From this perspective, knowing the past actually involves recognizing the past. The means for this to be delineated can be qualified in two categories: artifacts and memory. Since both categories are too complex to be discussed in a short essay, they are delimited as simply as possible: artifacts are concrete elements such as objects, constructions, landscape marks, documents, etc., while the memory, individual or collective, is immaterial, being preserved by its repetition, usually orally. The two categories are neither absolute. Artifacts can have their meaning changing according to one’s perspective of the present and the past and also the artifacts themselves change. Lowenthal,2 four decades ago, draw attention to a very interesting fact: memorabilia has been changing rapidly, transforming the sense of antiquity to increasingly new artifacts–five-year old phones, for instance, are obsolete objects from the past. This idea changes the feeling of nostalgia and, consequently, of the past and History itself. Memory is fallible since it is not possible to recall a previous experience as it was. According to Lowenthal,3 memories of past events changes as they are accessed to be counted or just remembered: “we cannot be sure that the entire past is not invented; perhaps the world was created just five minutes ago, as Bertrand Russel suggested, with relics and memories of a past that never was”.

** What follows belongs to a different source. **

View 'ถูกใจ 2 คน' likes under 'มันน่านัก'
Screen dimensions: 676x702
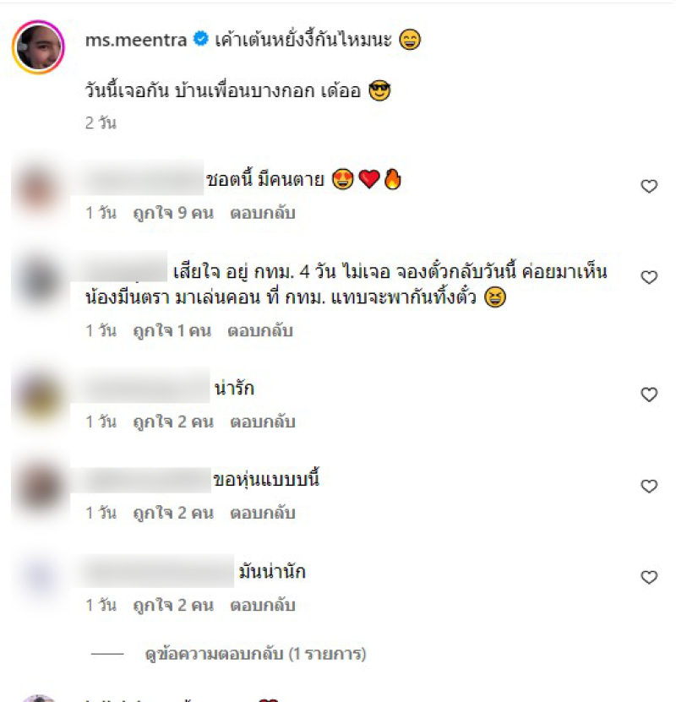tap(173, 605)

That is to say, no matter how one seeks to identify the past, it will never be unchanging. This means that the concreteness of a building that has been preserved for centuries is as solid as a story told about last week: things have happened, but what one remembers and keeps about them says a lot more about the meaning of the present moment than about the past it is intended to store. As Lowenthal3 stated: “Today’s past is an accumulation of mankind’s memories, seen through our own generation’s particular perspectives”; and once again: “Every trace of the past is a testament not only to its initiators but to its inheritors, not only to the spirit of the past, but to the perspectives of the present”.3 All that has been expressed throughout this essay only serves to demonstrate that History should not be understood as the mere identification of former events, but as the possibility of re-signification of the marks of the past, creating new perspectives for the analysis of the present and the future. Last but not least, it was intended to share Lowenthal’s metaphor that going back to past–be it through artifacts, memory or both­–is like visiting a foreign country: language is different, ways are different, culture is different…but one is also different every time he or she tries to go back to the past, making it subject to changes. May these changes be caused by one’s interpretation or perception or even changes in facts themselves that could be considered immutable, because they were somehow recorded either in documents, objects, landscape, landmarks and/or individual or collective memory?

Acknowledgments

None.

Conflicts of interest

Author declares that there is no conflict of interest.

References

  1. Lowenthal D. The past is a foreign country (revisited). Cambridge: University press; 2015.
  2. Lowenthal D. The place and the past in the American landscape. In: Lowenthal, D, Bowden, MJ, editors. Geographies of the mind: essays in Historical Geosophy in honor of John Kirtland Wright. New York: Oxford University Press; 1976. p. 89−117.
  3. Lowenthal D. Age and artifact: dilemmas of appreciation. In: Meinig DW, editor. The interpretation of ordinary landscapes: geographical essays. New York: Oxford University press; 1979. p. 103−128.